Outcome Measures: Mean survival time.

Chronicity: Time since injury not specified. The date of ventilation was within a few days of injury.

1.     Patients aged 31-35 who were weaned from the ventilator at discharge had a significantly higher mean survival time than patients who still required ventilation at discharge (p=0.047). There were no significant differences in survival times in the other age groups.

2.     Among those who required mechanical ventilation at discharge, patients who used diaphragm pacing had a significantly better survival than the group who only used mechanical ventilation (p<0.05).

Romero-Ganuza et al. (2011b)

Spain

Case Control

N=323

Population: Mean age: 42 yr; Gender: male=255, female=68; Level of injury: cervical to thoracic; Severity of injury: complete=229, incomplete=94.

Intervention: Patients either received a tracheostomy or did not. Of those who did, they either received a surgical tracheostomy or a percutaneous tracheostomy. They also either received an early tracheostomy (≤7 days post intubation) or a late tracheostomy (>7 days post intubation).

Outcome Measures: The following during hospital stay: incidence of tracheostomy, incidence of complications.

Chronicity: Mean interval from injury to admission=11.4 days.

1.     There were 69 cases of perioperative complications following tracheostomy. Patients who received an early tracheostomy had significantly fewer cases of tracheal stenosis than patients who received a late tracheostomy (p=0.003). There were no significant differences in pneumonia (p=0.81), stomal cellulitis (p=0.45), bleeding (p=0.96), or mortality rate (p=0.22) between the two groups.
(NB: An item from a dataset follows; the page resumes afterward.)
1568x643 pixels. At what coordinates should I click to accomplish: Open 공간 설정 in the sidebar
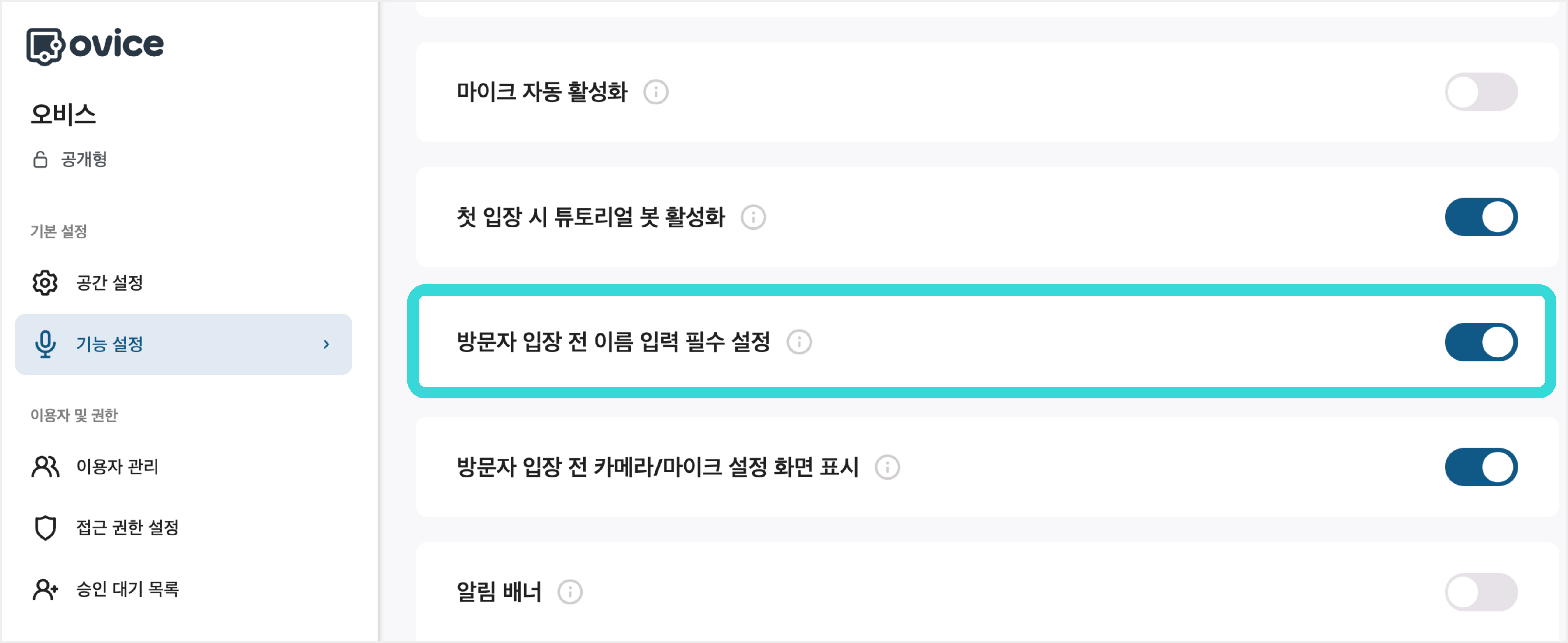[x=110, y=282]
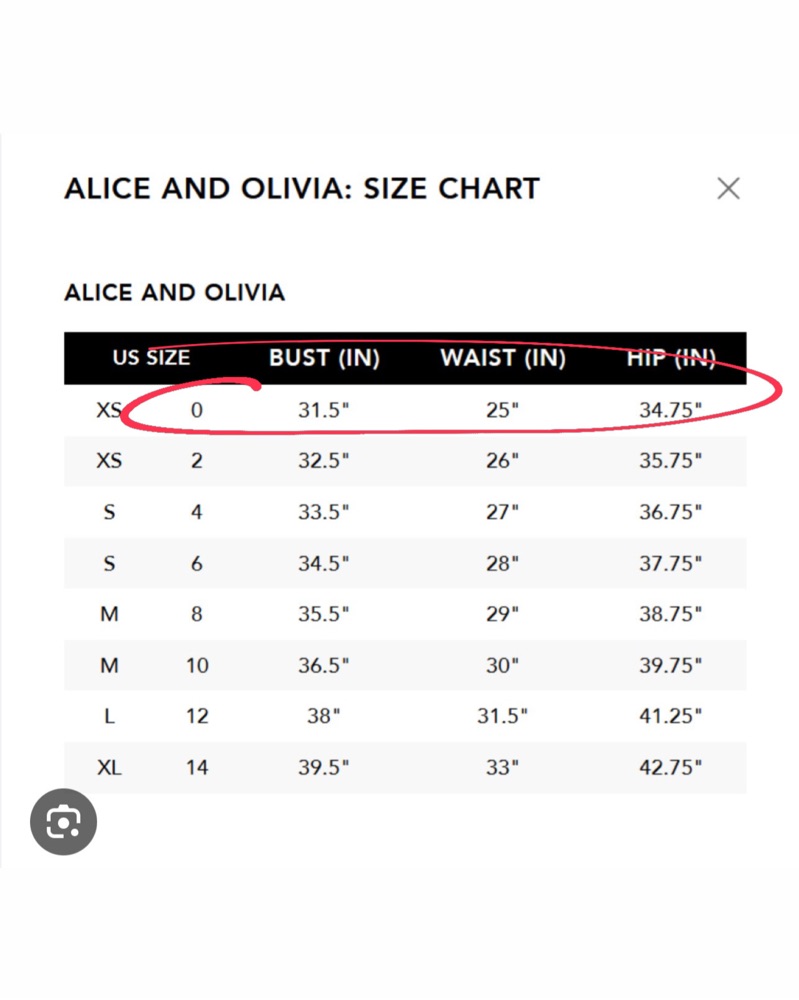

2.     Patients who received a percutaneous tracheostomy experienced fewer cases of pneumonia (p=0.011) compared to patients who received a surgical tracheostomy.

Discussion

A case control study by Watt et al. (2011) determined that patients who used diaphragm pacing with mechanical ventilation compared to those who only had mechanical ventilation had significantly higher survival rates. Of those patients between the ages of 31-35 years, those who were weaned from a ventilator before discharge experienced higher rates of survival compared to those that were not weaned from a ventilator before discharge (Watt et al., 2011). With respect to other respiratory parameters, when comparing endotracheal invasive ventilation with transtracheal open ventilation, there were no significant differences in partial pressure of oxygen between the two treatment types, although patients did have significantly lower partial pressure of carbon dioxide with endotracheal invasive ventilation (Gregoretti et al., 2005). The last study by Romero-Ganuza et al. (2011b) examined timing, type, and presence of tracheostomies in acute SCI patients. Of those who received an early tracheostomy there were fewer cases of tracheal stenosis compared to late tracheostomy. The type of tracheostomy that patients received also resulted in significant differences, where patients who had a percutaneous tracheostomy experienced fewer cases of pneumonia compared to surgical tracheostomy.

Conclusion

There is level 2 evidence (from one prospective controlled trial; Gregoretti et al., 2005) that endotracheal invasive ventilation may lower partial pressure of carbon dioxide compared to transtracheal open ventilation in acute SCI individuals.

There is level 3 evidence (from one case control study; Watt et al., 2011) that diaphragm pacing in combination with mechanical ventilation may result in higher survival than mechanical ventilation alone in acute SCI populations.

There is level 3 evidence (from one case control study; Romero-Ganuza et al., 2011b) that percutaneous tracheostomies may result in fewer cases of pneumonia compared to surgical tracheostomies in acute SCI individuals.

  • Diaphragm pacing in combination with mechanical ventilation can increase survival rates post SCI.

    Endotracheal invasive ventilation can lower partial pressure of carbon dioxide in acute SCI individuals.

    Percutaneous tracheostomies may reduce rates of pneumonia when compared to surgical tracheostomies in acute SCI individuals.